--- START ---

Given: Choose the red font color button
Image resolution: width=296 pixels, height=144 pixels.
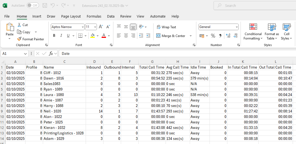Looking at the screenshot, I should tap(104, 36).
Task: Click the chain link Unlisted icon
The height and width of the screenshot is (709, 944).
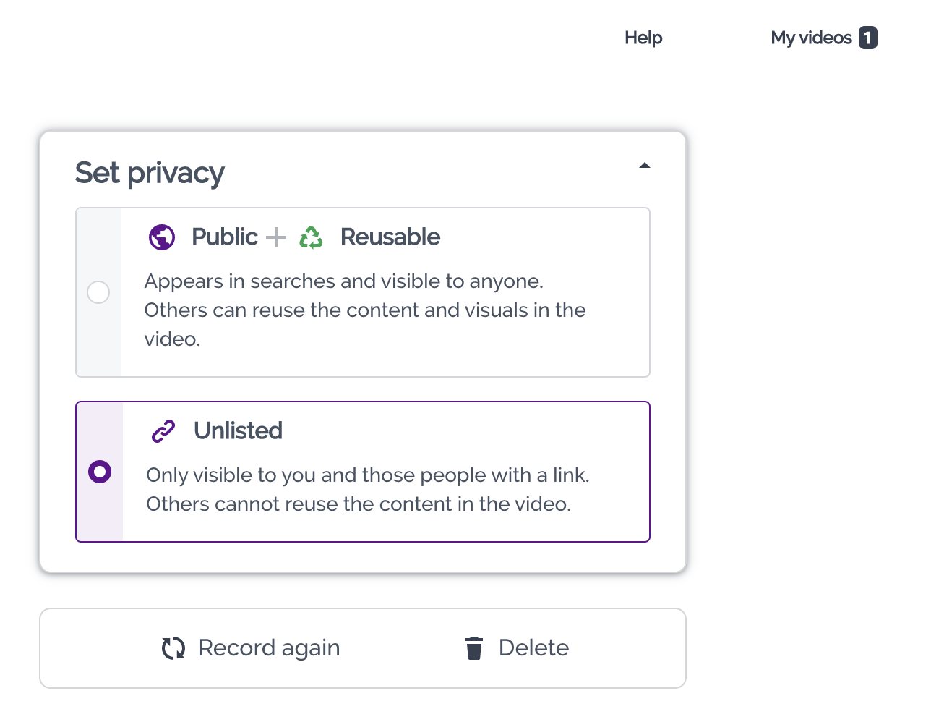Action: coord(163,431)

--- END ---

Task directions >> The copy must start at the line containing "Image resolution: width=296" and stop at the last line of the listing, both included, with every line exact and no pictures.

Expected answer >>
Image resolution: width=296 pixels, height=144 pixels.
Looking at the screenshot, I should tap(104, 36).
Task: Click the chain link Unlisted icon
The height and width of the screenshot is (709, 944).
Action: coord(163,431)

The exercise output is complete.